Running a Java 1.5 SAX XML parser on the UltraSparc T1 is five times slower than running it on my Athlon 2800+.
That's about right. Five times slower. Now when I got delivery of my new T2000, I thought, “Hey, this baby's gonna rock!”. Then weird stuff happened.
First, I ran the performance tests for my Java CSV Component. Twice as fast. Okaaay. Well, fair enough, it is faster. Would have expected more though.
Then, I ran the performance tests for my Java XML Component. Five times slower. Eek!
Alright, I thought, slow disks! Nope. Doing the tests in memory led to the same performance. And the disks were slow, in case you're wondering.
OK. Maybe my code is to blame. Let's do a pure and simple SAX parse, with no actions. Still five times slower! So now I was getting depressed. My lovely new T2000. Broken! Or worse: Crap!
So I went out for lunch.
And then it hit me. Duh! 32 hardware threads over 4 CPUs (and that's just the minimum config). And I was only exercising one of them! My performance test only runs in one thread. You see, the T2000 is designed for throughput. Serving lots of web requests all at the same time. That sort of thing.
[Update: I wrote the original post from memory — the are only 16 hardware threads. But I'll leave the rest of this post the way it is, so you can have a few laughs. The final conclusion still holds as you can get higher spec T2000s with more CPUs].
So I run a really brain-dead test. I opened up a whole load of consoles and started the test on all of them, all at the same time.

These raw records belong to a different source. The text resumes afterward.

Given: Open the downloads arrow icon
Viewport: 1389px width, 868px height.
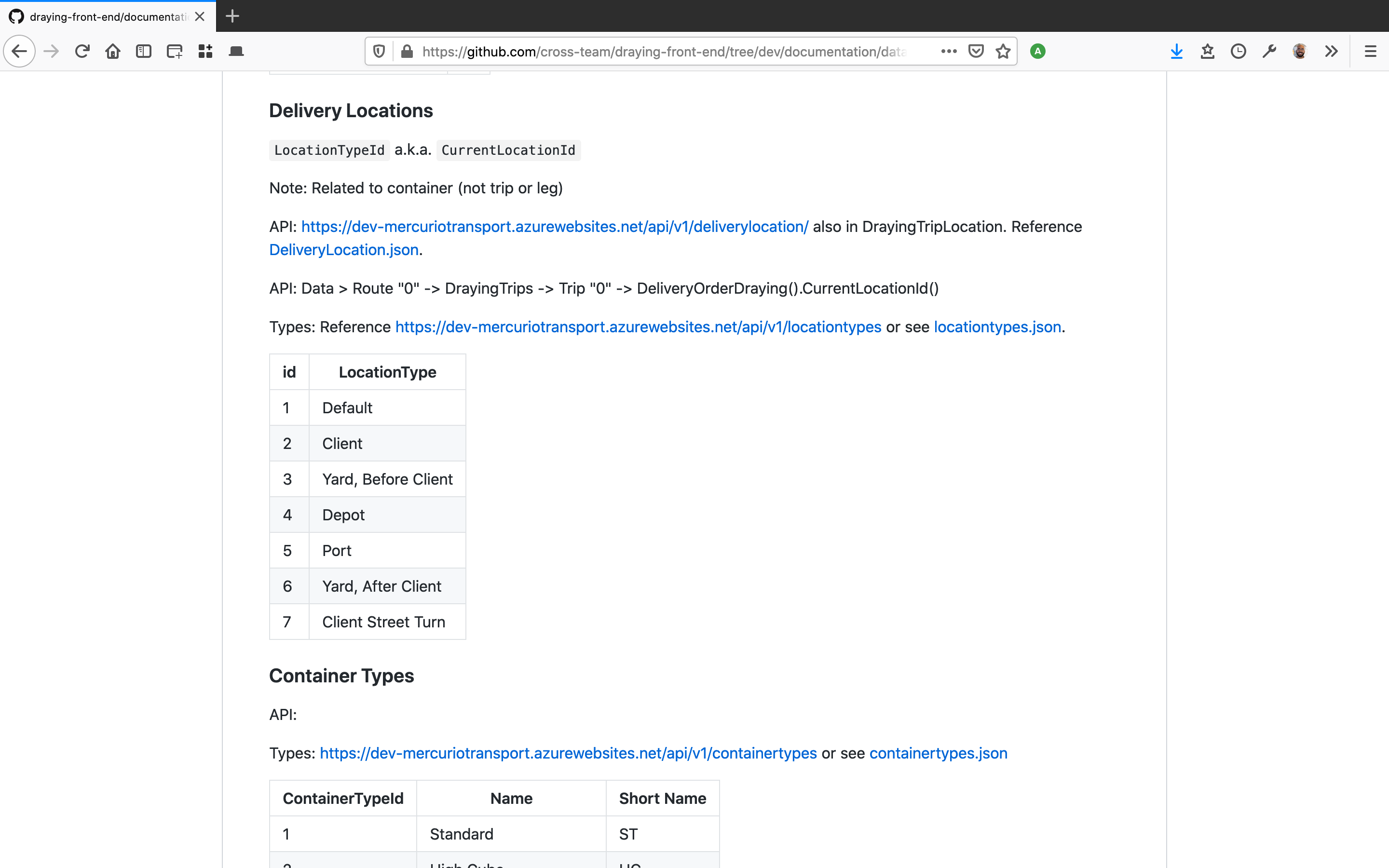Looking at the screenshot, I should [1176, 52].
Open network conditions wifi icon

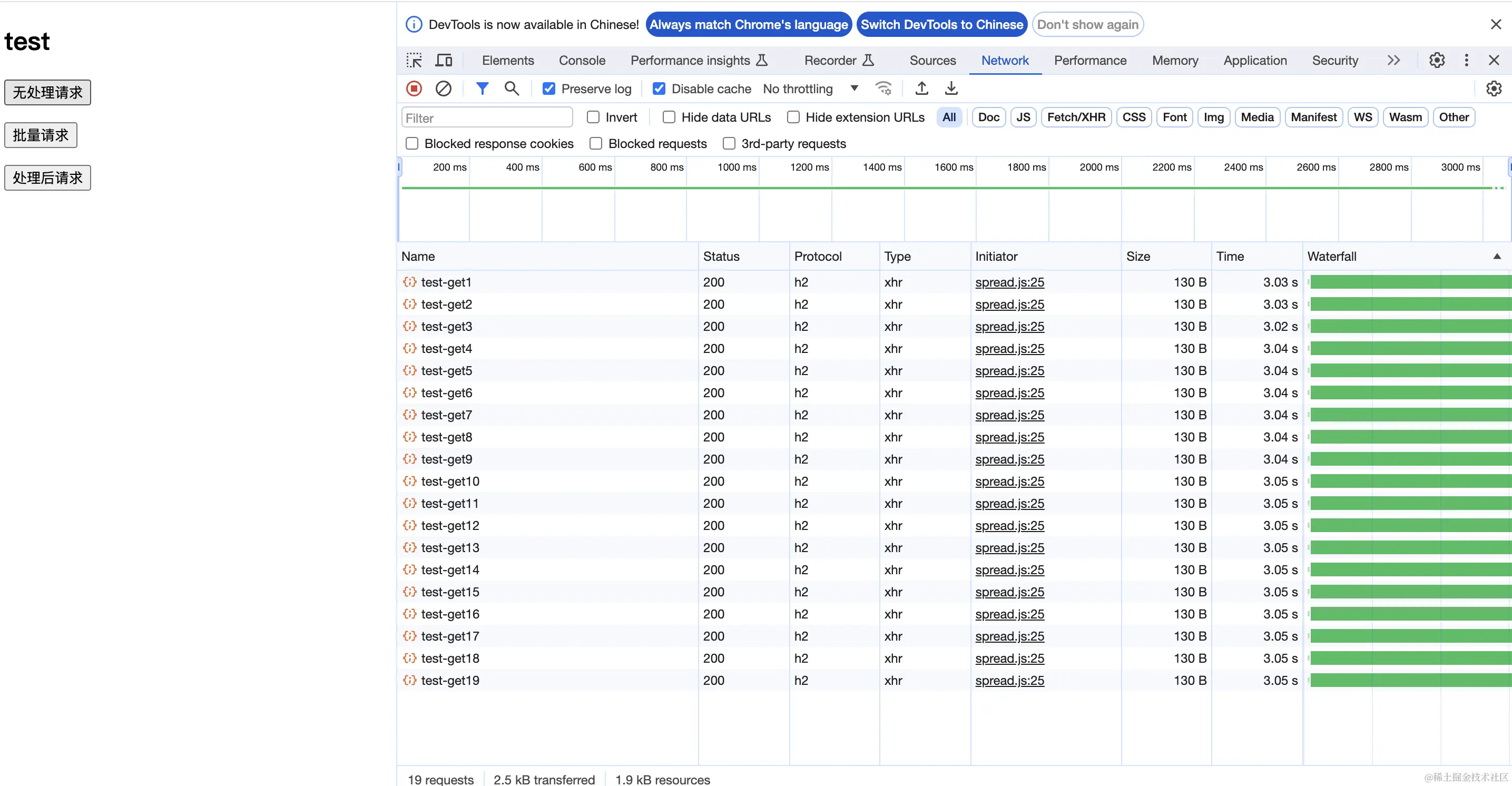click(883, 89)
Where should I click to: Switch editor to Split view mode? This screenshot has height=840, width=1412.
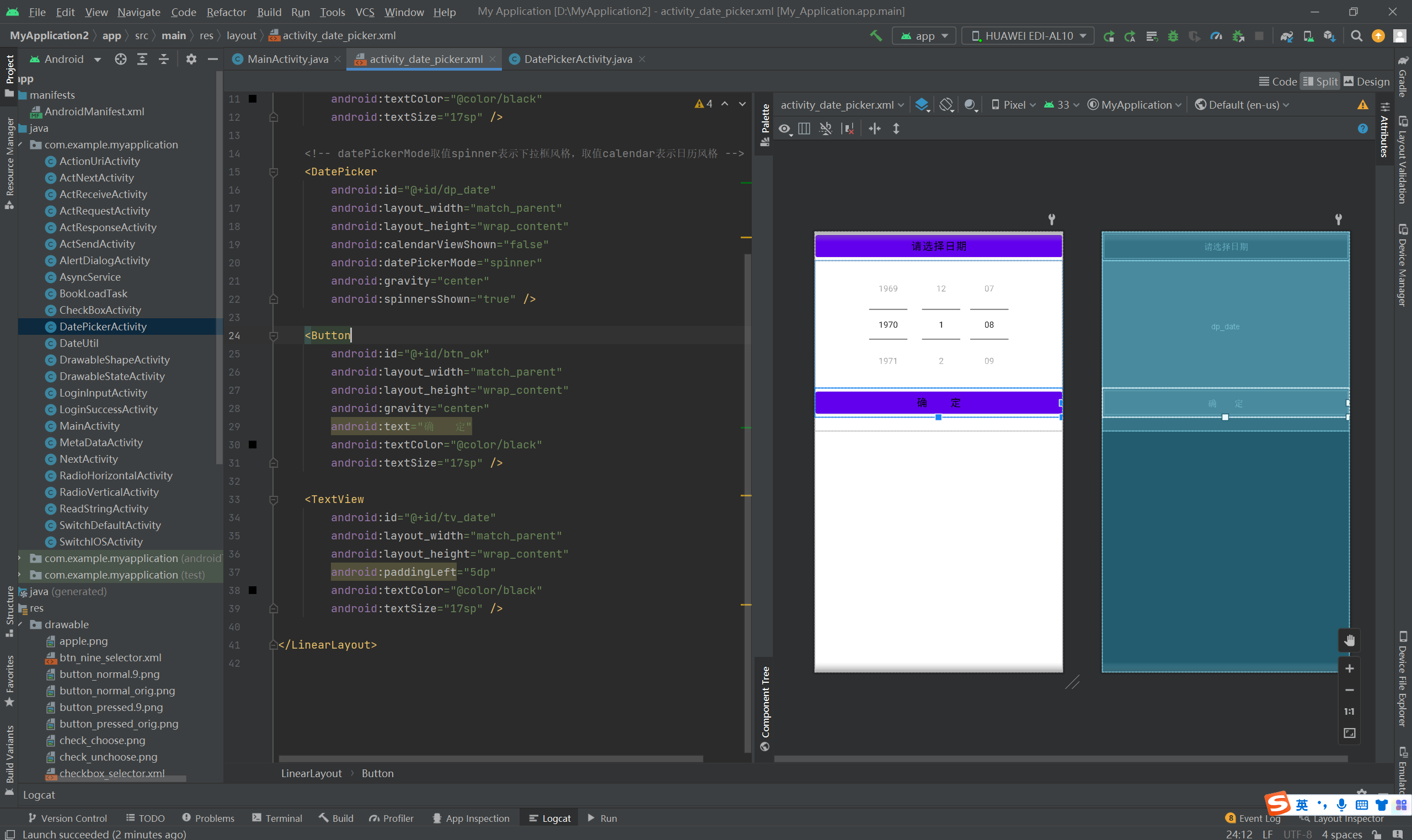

Not a wince. Not a whine. Cool as a breeze. Same speed on all consoles! The T2000 just laughed at me. A few samples from
mpstat, and I was a happy camper again. You see, each thread may be a bit on the slow side, but you do have 32 of 'em. So if each one is five times slower, you need five threads to do the same work. But: five into 32 total threads gives you six or so. Which means:
Six Times Faster! Baby!
So what you get with the T2000 is a big old scalability lever, and a fairly small performance lever. Same old story really. There's always a trade-off.
Now maybe I was doing some wrong. I don't know. You tell me. I've been out of the game for a while when it comes to Solaris.
So I don't know what this means for my report on the T2000. The single thread numbers suck, but the concurrency rocks. Guess I'll need some new charts!